The first few values of k, n and p are given in this table (entries taken from the Sloane sequences A001921, A001570 and A001571).

$\begin{array}{r|r|r}k&n&p\\ \hline 0&1&0\\ 7&13&2\\ 104&181&9\\ 1455&2521&35\\ 20272&35113&132\\ 282359&489061&494\\ 3932760&6811741&1845\end{array}$

3. Originally Posted by Opalg
The j'th solution $(k_j,n_j)$ is given by $2n_j+(2k_j+1)\sqrt3 = (2+\sqrt3)^{2j+1}$.

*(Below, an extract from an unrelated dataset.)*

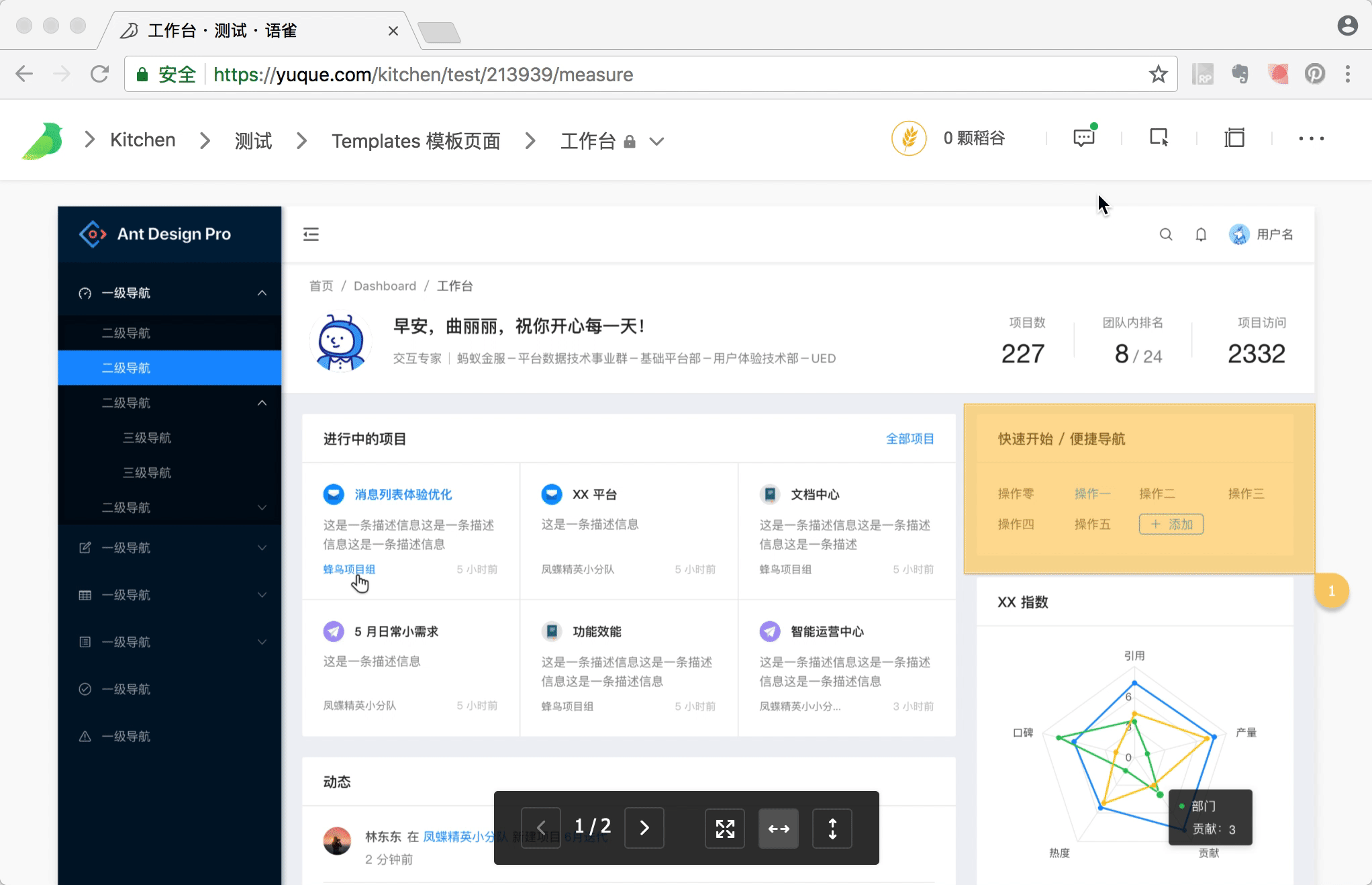Collapse the sidebar with the menu fold icon
The width and height of the screenshot is (1372, 885).
tap(311, 234)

The solutions $n_j$ turn out to be sums of consecutive squares, satisfying the equation $n_j = p_j^2 + (p_j+1)^2$, where $p_j = \tfrac12(\sqrt{2n_j-1}-1)$. That raises two questions. (1) Why should $2n_j-1$ be a square? (2) Why is that formula true? I can't answer either of those questions.
1.) $2n_j-1$ square implies $n_j = 2t^2+2t+1$ for some $t$ (I leave out my work ).

We also know $n_j = \frac{(2+\sqrt{3})^{2j+1}-(2k_j+1)\sqrt{3}}{2}$.

Maybe it's possible to use the latter formula to derive the desired relation... I save this for another day.

2.) Does $n_j = p_j^2 + (p_j+1)^2$, where $p_j = \tfrac{1}{2}(\sqrt{2n_j-1}-1)$?

This can be shown true by simple algebra.